__Your assignment__: Please repeat all the entries. Nothing may differ.

(Collected data entries)
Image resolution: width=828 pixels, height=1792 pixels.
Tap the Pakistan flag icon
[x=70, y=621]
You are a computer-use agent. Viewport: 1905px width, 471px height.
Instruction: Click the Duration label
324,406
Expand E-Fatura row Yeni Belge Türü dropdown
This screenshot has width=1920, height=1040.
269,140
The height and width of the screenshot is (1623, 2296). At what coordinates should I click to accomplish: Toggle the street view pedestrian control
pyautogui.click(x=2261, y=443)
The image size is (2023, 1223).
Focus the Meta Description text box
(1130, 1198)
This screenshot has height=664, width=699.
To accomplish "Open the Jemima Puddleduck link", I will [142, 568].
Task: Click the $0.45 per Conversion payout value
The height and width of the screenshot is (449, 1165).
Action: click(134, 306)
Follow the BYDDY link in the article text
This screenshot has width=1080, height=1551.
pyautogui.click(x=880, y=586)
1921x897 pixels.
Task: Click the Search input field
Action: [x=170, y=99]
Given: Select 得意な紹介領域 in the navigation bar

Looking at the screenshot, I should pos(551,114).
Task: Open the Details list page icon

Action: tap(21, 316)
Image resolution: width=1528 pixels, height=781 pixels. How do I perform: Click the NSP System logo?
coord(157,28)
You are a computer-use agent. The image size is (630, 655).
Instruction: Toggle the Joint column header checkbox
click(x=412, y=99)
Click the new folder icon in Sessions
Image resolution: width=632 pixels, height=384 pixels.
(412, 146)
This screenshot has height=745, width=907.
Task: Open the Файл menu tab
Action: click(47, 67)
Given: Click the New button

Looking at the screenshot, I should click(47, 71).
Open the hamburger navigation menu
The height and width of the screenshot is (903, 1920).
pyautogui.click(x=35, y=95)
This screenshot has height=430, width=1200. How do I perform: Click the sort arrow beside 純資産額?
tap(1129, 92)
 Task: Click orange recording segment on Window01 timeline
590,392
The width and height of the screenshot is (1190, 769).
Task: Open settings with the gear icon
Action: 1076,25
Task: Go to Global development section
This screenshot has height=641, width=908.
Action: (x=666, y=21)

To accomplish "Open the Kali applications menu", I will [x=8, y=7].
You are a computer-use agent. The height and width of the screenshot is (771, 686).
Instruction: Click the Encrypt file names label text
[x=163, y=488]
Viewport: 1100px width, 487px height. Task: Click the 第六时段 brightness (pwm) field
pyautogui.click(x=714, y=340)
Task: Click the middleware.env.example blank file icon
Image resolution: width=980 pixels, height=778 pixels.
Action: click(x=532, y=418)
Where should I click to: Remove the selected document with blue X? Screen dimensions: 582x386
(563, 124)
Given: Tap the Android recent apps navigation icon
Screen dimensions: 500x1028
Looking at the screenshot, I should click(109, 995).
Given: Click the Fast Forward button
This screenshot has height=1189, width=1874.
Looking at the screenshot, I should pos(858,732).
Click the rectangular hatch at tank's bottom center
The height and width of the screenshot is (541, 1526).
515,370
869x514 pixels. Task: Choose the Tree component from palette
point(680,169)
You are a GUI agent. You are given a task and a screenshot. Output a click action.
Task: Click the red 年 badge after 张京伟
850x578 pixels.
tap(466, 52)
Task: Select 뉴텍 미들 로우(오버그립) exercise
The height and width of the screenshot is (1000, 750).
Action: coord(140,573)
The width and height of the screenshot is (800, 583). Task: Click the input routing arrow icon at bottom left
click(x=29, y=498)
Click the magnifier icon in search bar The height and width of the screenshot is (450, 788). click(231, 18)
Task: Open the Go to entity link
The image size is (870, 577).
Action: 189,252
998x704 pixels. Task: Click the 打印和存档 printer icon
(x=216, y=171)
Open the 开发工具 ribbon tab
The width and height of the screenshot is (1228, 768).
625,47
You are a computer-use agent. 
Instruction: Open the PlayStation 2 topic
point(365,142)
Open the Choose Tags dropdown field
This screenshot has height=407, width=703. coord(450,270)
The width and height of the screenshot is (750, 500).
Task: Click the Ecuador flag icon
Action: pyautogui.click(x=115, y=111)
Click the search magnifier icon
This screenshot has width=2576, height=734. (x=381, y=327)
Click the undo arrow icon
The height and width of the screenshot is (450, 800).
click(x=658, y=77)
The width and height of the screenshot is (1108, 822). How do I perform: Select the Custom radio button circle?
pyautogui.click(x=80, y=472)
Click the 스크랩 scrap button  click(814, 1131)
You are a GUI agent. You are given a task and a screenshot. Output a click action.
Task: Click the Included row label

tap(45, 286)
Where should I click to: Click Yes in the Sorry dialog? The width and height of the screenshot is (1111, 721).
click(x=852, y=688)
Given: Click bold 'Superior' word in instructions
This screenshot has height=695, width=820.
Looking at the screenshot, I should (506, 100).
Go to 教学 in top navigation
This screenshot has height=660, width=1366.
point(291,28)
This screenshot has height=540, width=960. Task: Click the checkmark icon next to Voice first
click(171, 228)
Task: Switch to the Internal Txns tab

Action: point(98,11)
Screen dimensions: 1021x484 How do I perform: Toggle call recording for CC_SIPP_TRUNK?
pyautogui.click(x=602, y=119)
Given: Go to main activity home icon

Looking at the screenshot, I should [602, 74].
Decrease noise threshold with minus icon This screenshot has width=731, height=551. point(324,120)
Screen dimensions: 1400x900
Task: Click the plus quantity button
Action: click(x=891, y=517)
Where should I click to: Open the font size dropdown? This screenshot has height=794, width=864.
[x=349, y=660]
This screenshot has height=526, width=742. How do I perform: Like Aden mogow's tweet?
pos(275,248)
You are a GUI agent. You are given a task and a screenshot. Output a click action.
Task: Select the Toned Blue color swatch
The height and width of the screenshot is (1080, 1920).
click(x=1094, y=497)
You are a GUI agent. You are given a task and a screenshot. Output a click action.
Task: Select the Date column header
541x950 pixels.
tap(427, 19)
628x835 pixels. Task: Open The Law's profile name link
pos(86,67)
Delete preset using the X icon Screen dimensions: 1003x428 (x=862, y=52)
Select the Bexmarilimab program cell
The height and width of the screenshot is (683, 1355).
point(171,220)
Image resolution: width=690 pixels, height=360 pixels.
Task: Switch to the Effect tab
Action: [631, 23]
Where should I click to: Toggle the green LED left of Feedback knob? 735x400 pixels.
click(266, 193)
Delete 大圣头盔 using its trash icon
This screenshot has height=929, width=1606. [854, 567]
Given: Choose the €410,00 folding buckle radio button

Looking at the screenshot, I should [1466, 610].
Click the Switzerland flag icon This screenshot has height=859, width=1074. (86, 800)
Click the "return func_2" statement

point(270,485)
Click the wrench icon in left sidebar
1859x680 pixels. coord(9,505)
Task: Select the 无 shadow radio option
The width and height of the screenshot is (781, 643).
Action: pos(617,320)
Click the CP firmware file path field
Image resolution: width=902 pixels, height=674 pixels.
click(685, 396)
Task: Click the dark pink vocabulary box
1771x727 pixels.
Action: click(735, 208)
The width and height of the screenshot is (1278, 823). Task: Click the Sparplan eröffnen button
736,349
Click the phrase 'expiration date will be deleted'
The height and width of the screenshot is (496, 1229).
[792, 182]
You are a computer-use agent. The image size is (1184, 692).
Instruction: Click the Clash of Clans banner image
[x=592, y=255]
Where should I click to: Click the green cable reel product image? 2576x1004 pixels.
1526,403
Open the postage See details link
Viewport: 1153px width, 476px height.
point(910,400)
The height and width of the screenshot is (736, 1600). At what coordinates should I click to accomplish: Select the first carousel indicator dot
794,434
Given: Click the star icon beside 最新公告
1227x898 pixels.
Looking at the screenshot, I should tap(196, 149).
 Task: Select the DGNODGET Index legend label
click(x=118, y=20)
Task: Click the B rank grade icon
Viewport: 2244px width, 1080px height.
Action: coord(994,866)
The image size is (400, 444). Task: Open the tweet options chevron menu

__Written answer__:
Image resolution: width=828 pixels, height=1792 pixels.
Tap the Pakistan flag icon
[x=70, y=621]
You are a computer-use agent. Viewport: 1905px width, 471px height.
Instruction: Click the Duration label
324,406
Expand E-Fatura row Yeni Belge Türü dropdown
This screenshot has width=1920, height=1040.
269,140
The height and width of the screenshot is (1623, 2296). At what coordinates should I click to accomplish: Toggle the street view pedestrian control
pyautogui.click(x=2261, y=443)
The image size is (2023, 1223).
Focus the Meta Description text box
(1130, 1198)
This screenshot has height=664, width=699.
To accomplish "Open the Jemima Puddleduck link", I will [142, 568].
Task: Click the $0.45 per Conversion payout value
The height and width of the screenshot is (449, 1165).
Action: click(134, 306)
Follow the BYDDY link in the article text
This screenshot has width=1080, height=1551.
pyautogui.click(x=880, y=586)
1921x897 pixels.
Task: Click the Search input field
Action: [x=170, y=99]
Given: Select 得意な紹介領域 in the navigation bar

Looking at the screenshot, I should pos(551,114).
Task: Open the Details list page icon

Action: tap(21, 316)
Image resolution: width=1528 pixels, height=781 pixels. How do I perform: Click the NSP System logo?
coord(157,28)
You are a computer-use agent. The image size is (630, 655).
Instruction: Toggle the Joint column header checkbox
click(x=412, y=99)
Click the new folder icon in Sessions
Image resolution: width=632 pixels, height=384 pixels.
(412, 146)
This screenshot has height=745, width=907.
Task: Open the Файл menu tab
Action: click(47, 67)
Given: Click the New button

Looking at the screenshot, I should click(47, 71).
Open the hamburger navigation menu
The height and width of the screenshot is (903, 1920).
pyautogui.click(x=35, y=95)
This screenshot has height=430, width=1200. How do I perform: Click the sort arrow beside 純資産額?
tap(1129, 92)
 Task: Click orange recording segment on Window01 timeline
590,392
The width and height of the screenshot is (1190, 769).
Task: Open settings with the gear icon
Action: 1076,25
Task: Go to Global development section
This screenshot has height=641, width=908.
Action: (x=666, y=21)

To accomplish "Open the Kali applications menu", I will [x=8, y=7].
You are a computer-use agent. The height and width of the screenshot is (771, 686).
Instruction: Click the Encrypt file names label text
[x=163, y=488]
Viewport: 1100px width, 487px height. Task: Click the 第六时段 brightness (pwm) field
pyautogui.click(x=714, y=340)
Task: Click the middleware.env.example blank file icon
Image resolution: width=980 pixels, height=778 pixels.
Action: click(x=532, y=418)
Where should I click to: Remove the selected document with blue X? Screen dimensions: 582x386
(563, 124)
Given: Tap the Android recent apps navigation icon
Screen dimensions: 500x1028
Looking at the screenshot, I should click(109, 995).
Given: Click the Fast Forward button
This screenshot has height=1189, width=1874.
Looking at the screenshot, I should pos(858,732).
Click the rectangular hatch at tank's bottom center
The height and width of the screenshot is (541, 1526).
515,370
869x514 pixels. Task: Choose the Tree component from palette
point(680,169)
You are a GUI agent. You are given a task and a screenshot. Output a click action.
Task: Click the red 年 badge after 张京伟
850x578 pixels.
tap(466, 52)
Task: Select 뉴텍 미들 로우(오버그립) exercise
The height and width of the screenshot is (1000, 750).
Action: coord(140,573)
The width and height of the screenshot is (800, 583). Task: Click the input routing arrow icon at bottom left
click(x=29, y=498)
Click the magnifier icon in search bar The height and width of the screenshot is (450, 788). click(231, 18)
Task: Open the Go to entity link
The image size is (870, 577).
Action: 189,252
998x704 pixels. Task: Click the 打印和存档 printer icon
(x=216, y=171)
Open the 开发工具 ribbon tab
The width and height of the screenshot is (1228, 768).
625,47
You are a computer-use agent. 
Instruction: Open the PlayStation 2 topic
point(365,142)
Open the Choose Tags dropdown field
This screenshot has height=407, width=703. coord(450,270)
The width and height of the screenshot is (750, 500).
Task: Click the Ecuador flag icon
Action: pyautogui.click(x=115, y=111)
Click the search magnifier icon
This screenshot has width=2576, height=734. (x=381, y=327)
Click the undo arrow icon
The height and width of the screenshot is (450, 800).
click(x=658, y=77)
The width and height of the screenshot is (1108, 822). How do I perform: Select the Custom radio button circle?
pyautogui.click(x=80, y=472)
Click the 스크랩 scrap button  click(814, 1131)
You are a GUI agent. You are given a task and a screenshot. Output a click action.
Task: Click the Included row label

tap(45, 286)
Where should I click to: Click Yes in the Sorry dialog? The width and height of the screenshot is (1111, 721).
click(x=852, y=688)
Given: Click bold 'Superior' word in instructions
This screenshot has height=695, width=820.
Looking at the screenshot, I should (506, 100).
Go to 教学 in top navigation
This screenshot has height=660, width=1366.
point(291,28)
This screenshot has height=540, width=960. Task: Click the checkmark icon next to Voice first
click(171, 228)
Task: Switch to the Internal Txns tab

Action: point(98,11)
Screen dimensions: 1021x484 How do I perform: Toggle call recording for CC_SIPP_TRUNK?
pyautogui.click(x=602, y=119)
Given: Go to main activity home icon

Looking at the screenshot, I should [602, 74].
Decrease noise threshold with minus icon This screenshot has width=731, height=551. point(324,120)
Screen dimensions: 1400x900
Task: Click the plus quantity button
Action: click(x=891, y=517)
Where should I click to: Open the font size dropdown? This screenshot has height=794, width=864.
[x=349, y=660]
This screenshot has height=526, width=742. How do I perform: Like Aden mogow's tweet?
pos(275,248)
You are a GUI agent. You are given a task and a screenshot. Output a click action.
Task: Select the Toned Blue color swatch
The height and width of the screenshot is (1080, 1920).
click(x=1094, y=497)
You are a GUI agent. You are given a task and a screenshot. Output a click action.
Task: Select the Date column header
541x950 pixels.
tap(427, 19)
628x835 pixels. Task: Open The Law's profile name link
pos(86,67)
Delete preset using the X icon Screen dimensions: 1003x428 (x=862, y=52)
Select the Bexmarilimab program cell
The height and width of the screenshot is (683, 1355).
point(171,220)
Image resolution: width=690 pixels, height=360 pixels.
Task: Switch to the Effect tab
Action: [631, 23]
Where should I click to: Toggle the green LED left of Feedback knob? 735x400 pixels.
click(266, 193)
Delete 大圣头盔 using its trash icon
This screenshot has height=929, width=1606. [854, 567]
Given: Choose the €410,00 folding buckle radio button

Looking at the screenshot, I should [1466, 610].
Click the Switzerland flag icon This screenshot has height=859, width=1074. (86, 800)
Click the "return func_2" statement

point(270,485)
Click the wrench icon in left sidebar
1859x680 pixels. coord(9,505)
Task: Select the 无 shadow radio option
The width and height of the screenshot is (781, 643).
Action: pos(617,320)
Click the CP firmware file path field
Image resolution: width=902 pixels, height=674 pixels.
click(685, 396)
Task: Click the dark pink vocabulary box
1771x727 pixels.
Action: click(735, 208)
The width and height of the screenshot is (1278, 823). Task: Click the Sparplan eröffnen button
736,349
Click the phrase 'expiration date will be deleted'
The height and width of the screenshot is (496, 1229).
[792, 182]
You are a computer-use agent. The image size is (1184, 692).
Instruction: Click the Clash of Clans banner image
[x=592, y=255]
Where should I click to: Click the green cable reel product image? 2576x1004 pixels.
1526,403
Open the postage See details link
Viewport: 1153px width, 476px height.
point(910,400)
The height and width of the screenshot is (736, 1600). At what coordinates should I click to accomplish: Select the first carousel indicator dot
794,434
Given: Click the star icon beside 最新公告
1227x898 pixels.
Looking at the screenshot, I should tap(196, 149).
 Task: Select the DGNODGET Index legend label
click(x=118, y=20)
Task: Click the B rank grade icon
Viewport: 2244px width, 1080px height.
Action: coord(994,866)
The image size is (400, 444). Task: Open the tweet options chevron menu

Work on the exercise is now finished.